Exercise 1

  1. Write R code to draw 100 sample curves from the Dirichlet Process (DP) prior for a range of concentration parameters \(\alpha\) and one fixed base distribution \(F_0\) (for example the normal distribution).
  2. What happens when you change \(\alpha\)?
  3. What does this corresponds to in a more standard dstribution, say the normal distribution?

Exercise 2

  1. Download occupational employment statistics from here.
  2. Construct a two-way table of median hourly wages with states as rows and job titles as columns.
  3. Perform the Friedman’s test on the constructed table. What is our null and alternative hypothesis? What are your conclusions?
  4. Perform median polish on this table. What are you conclusions? Do model fit evaluations using Tukey additivity plot. What are your conclusions?

Exercise 3

From our textbook (Ex. 6.5.3.) (Stanford library link):

For the dataset hodgkins in package npsm, plot Kaplan-Meier estimated survival curves for both treatments. Note treatment code 1 denotes radiation of affected node and treatment code 2 denotes total nodal radiation.

Exercise 4

From our textbook (Ex. 6.5.4.) (Stanford library link):

To simulate survival data, often it is useful to simulate multiple time points. For example the time to event and the time to end of study. Then, events occurring after the time to end of study are censored.
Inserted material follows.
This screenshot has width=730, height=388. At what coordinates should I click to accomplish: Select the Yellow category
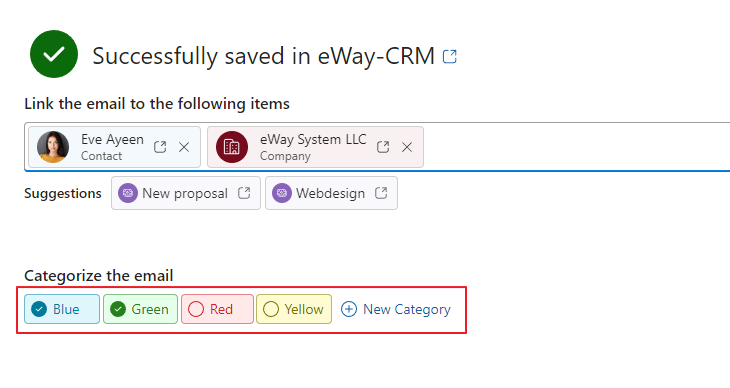(x=294, y=309)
Suppose the time to event of interest follows an exponential distribution with mean 5 years and the time to end of study follows an exponential distribution with a mean of 1.8 years. For a sample size \(n = 100\) simulate survival times from this model. Plot the Kaplan-Meier estimate.


Please email your solutions in the form of a Rmd file to Nan Bi and Lexi Guan.

This homework is due on Thursday, May 19th at 1:30 pm.

You are encouraged to work through this homework with your peers. But write your own code and explain the results in your own words.